Liebes Fräulein Jenny!
Ich danke Ihnen für die beiden Briefe, die ich von Ihnen erhalten habe, und für die freundschaftliche und wohlwollende Gesinnung, die daraus spricht: ich habe sie von Herzen gefühlt und erkannt. Ich könnte das vielleicht noch besser und schöner ausdrücken, aber warum sollten Sie die Wahrheit davon nicht in den wenigen Worten empfinden. Es ist nun schon lange, seit ich Sie zuerst gesehen habe, und viele Jahre sind jedesmal verflossen, ehe wir uns Ihrer Gegenwart wieder erfreuten, und doch ist mir jedesmal gleich vertraulich in Ihrer Nähe vorgekommen, darum stelle ich mir auch nicht vor, daß Sie uns vergessen würden oder Ihr Andenken an uns in der Zeit verblassen könne. Es ist schön, wenn es Menschen gibt, an die man mit Vertrauen und Sicherheit zu allen Zeiten denken darf.

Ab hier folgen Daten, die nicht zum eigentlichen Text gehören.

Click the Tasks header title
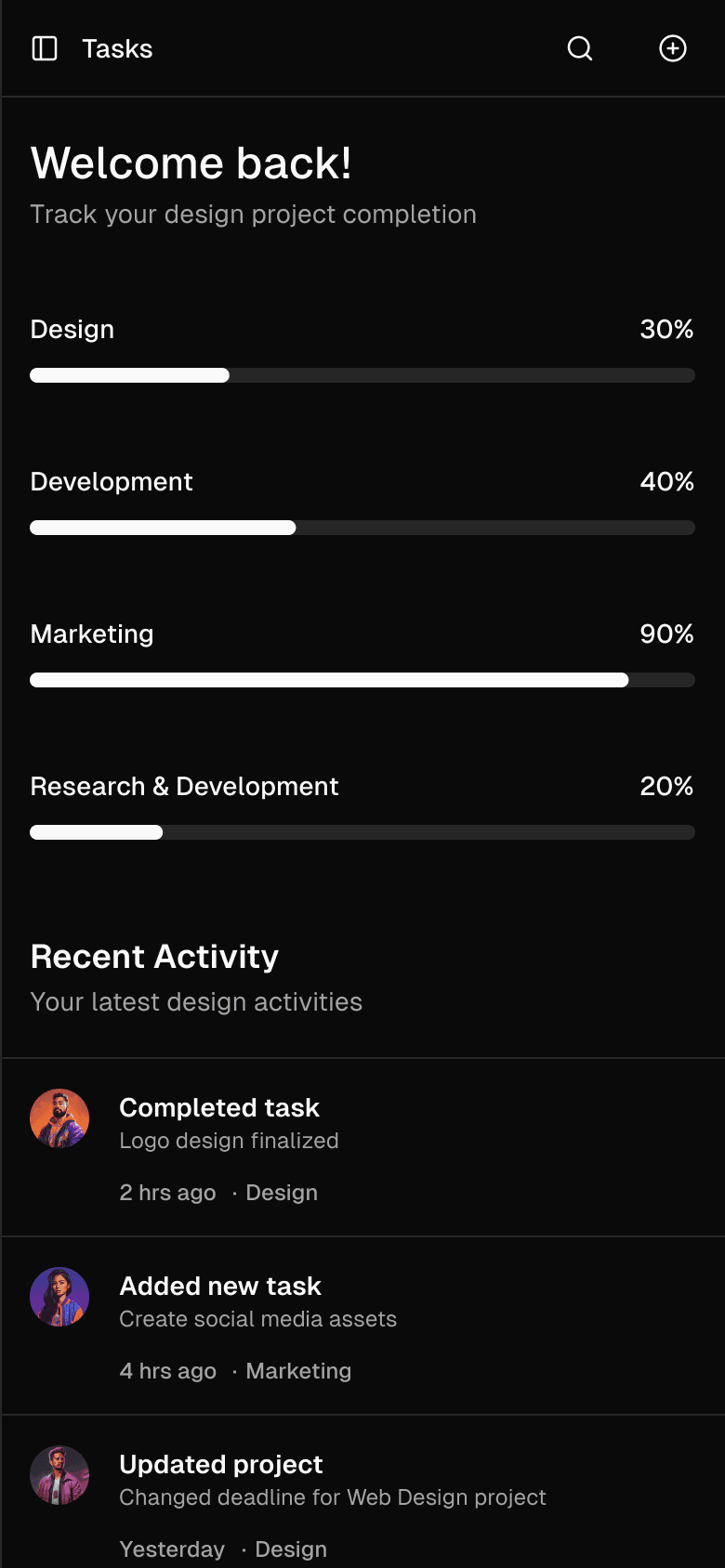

Ich glaube, ich habe Ihnen schon einmal geschrieben, daß mir unser Leben oft wie ein Gang in einem unbekannten Lande vorkommt, denn ungewiß ist ja alles, was uns begegnet. Der Himmel ist überall in gleicher Nähe über uns und um uns, und ich vertraue wie Sie, daß er mir wird begegnen lassen, was mir gut ist; gleichwohl sind unsere Füße an den Boden gefesselt, und wir empfinden es schmerzlich, wenn wir in dürrem und heißem Sand dahin schreiten, und wir dürfen uns wohl nach den grünen Wiesen, Wäldern, nach den Orten sehnen, die liebreiche Menschen angebaut haben. Dies wird Sie wieder an meine Erzählung von meinen Spaziergängen erinnern, auf welchen ich so ungern einem Gesicht begegne, dessen Ausdruck mich stört; denn ich kann es doch nicht lassen, die Menschen anzusehen. Diese vielleicht allzugroße Empfindlichkeit mag auch daher kommen, daß ich seit vielen Jahren, eigentlich so lange ich mich besinnen kann, allein spazieren gegangen bin. In früheren Jahren mußte ich es tun, weil ich wegen Kränklichkeit langsam ging, und so ist es mir als Gewohnheit geblieben; ich bin auf diese Art am liebsten mit mir selber allein, und es ersetzt mir die Einsamkeit, nach der ich mich manchmal, so gerne ich unter Menschen bin, und so wenig ich lange allein sein möchte, außerordentlich sehne. Ich begreife Ihre Abneigung, die Sie manchmal gegen Gesellschaft hegen; es ist gewiß immer recht und gut, wenn man sie bezwingt, aber ich werfe mir doch auch die Artigkeit gegen Menschen vor, die mir gleichgültig sind.
Ihre Blumen, die Sie uns geschickt haben, sind so schön, wie ich sie noch niemals in dieser Art gesehen habe. Sie dachten nur einen Sommer zu blühen und sind nun für so lange Zeit bewahrt, daß sie wohl einen Menschen ausdauern und länger. Wie schnell das Leben vergeht, mitten in der Beschäftigung und Arbeit fliegt mir die Zeit dahin. Vor einigen Tagen, am 4. Januar haben wir Jacobs Geburtstag gefeiert; glauben Sie wohl, daß er schon 40 Jahre alt ist? Manchmal ist er noch ganz wie ein Kind und ist auch ein so guter und edeldenkender Mensch, den ich vor Ihnen einmal loben möchte, wenn sichs schickte.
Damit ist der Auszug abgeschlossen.